7d Re-knitted handy wool without special care (3,3,3)
{ANY OLD HOW} – re-knitted here signals an appropriate anagram of HANDY WOOL to give a phrase meaning without special care

8d Deskman scattered doubters around Italy (9)
{SUBEDITOR} – the desk this man sits at is in a newspaper office, and he comes from an anagram (scattered) of DOUBTERS around I(taly)

10d At first Ramsay used expletives. Pity (3)
{RUE} – this word meaning pity is found by taking the initial letters (at first) of (Gordon) Ramsay Used Expletives

13d Feeling of waste after fine MP is sacked (10)
{EMPFINDUNG) – this German word for feeling comes from DUNG (waste) after an anagram (is sacked) of FINE MP – one of those words I learned today (you and me both Nanaglugglug!)

14d Wild rough girl is slim-waisted (9)
{HOURGLASS} – wild is the signal here for an anagram of ROUGH GIRL is slim-waisted

15d Processed game and deer making lots and lots of money (9)
{MEGABUCKS} – for the second time we have an anagram of GAME to give MEGA, but this time it is followed by BUCKS (deer) to give us lots and lots of money

19d Endless loud European jazz nearly shattered tile (7)
{AZULEJO} -an anagram (shattered) of LOU(D) (endless loud) E(uropean) and JAZ(Z) (jazz, nearly)  and you get this word for a Portuguese tile

22d Do you hear? Every last one’s belonging to us! (3)
{OUR} – take the last letters (every last one’s) of dO yoU heaR and you have a word meaning  belonging to us

26d Some flout usual Maori settlements (4)
{UTUS} – you can probably guess that these Maori settlements are hidden (some) in floUT USual

27d Spark a panic (4)
{FUNK} – this double definition contains not one but two lesser known meanings of the word

28d What a surprise! Look! Road’s empty (4)
{LORD} – this exclamation comes from LO (look) and R(OA)D (road’s empty)

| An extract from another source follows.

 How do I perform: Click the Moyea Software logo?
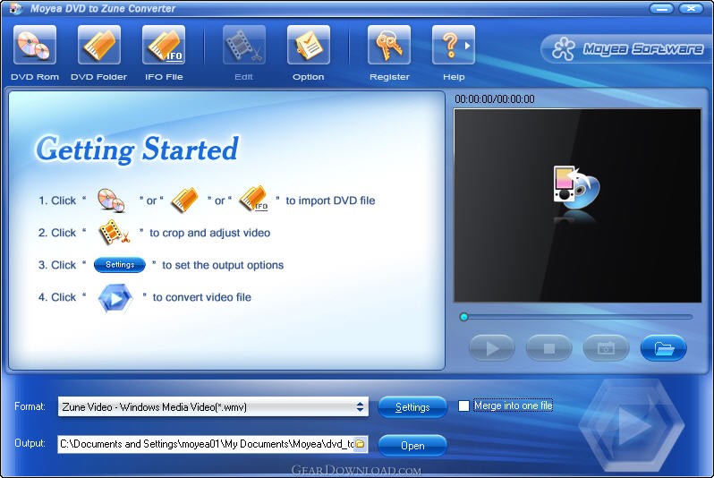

Nobody told me when I started blogging that Bank Holidays and weekends were to be a thing of the past!

A mixed bag of mundane through to excellent clues.  I’m not a great fan of clues that use initial or last letters unless they are well concealed (it seems a cheap way of building a clue) and these came somewhere in the middle.  I agree with BigBoab about 27 down – the use of two obscure definitions of a word means that you probably have to, like I did, guess the answer and look it up.  Today was not a day to be without the faithful Chamber’s!

Here are all of the answers:


2 Comments

  1. bigboab
    Posted April 10, 2009 at 2:32 pm | Permalink

    I found it not too bad except for the three I’d never heard of before. (hing, empfindung and azulejo) I liked 9a and 3d particularly. I don’t like 27d at all! Have a lovely Easter.

  2. nanaglugglug
    Posted April 10, 2009 at 5:33 pm | Permalink

    Can’t wait for your explanation for 13d – thought it was a German word? A bit too clever for me! Have a good Easter!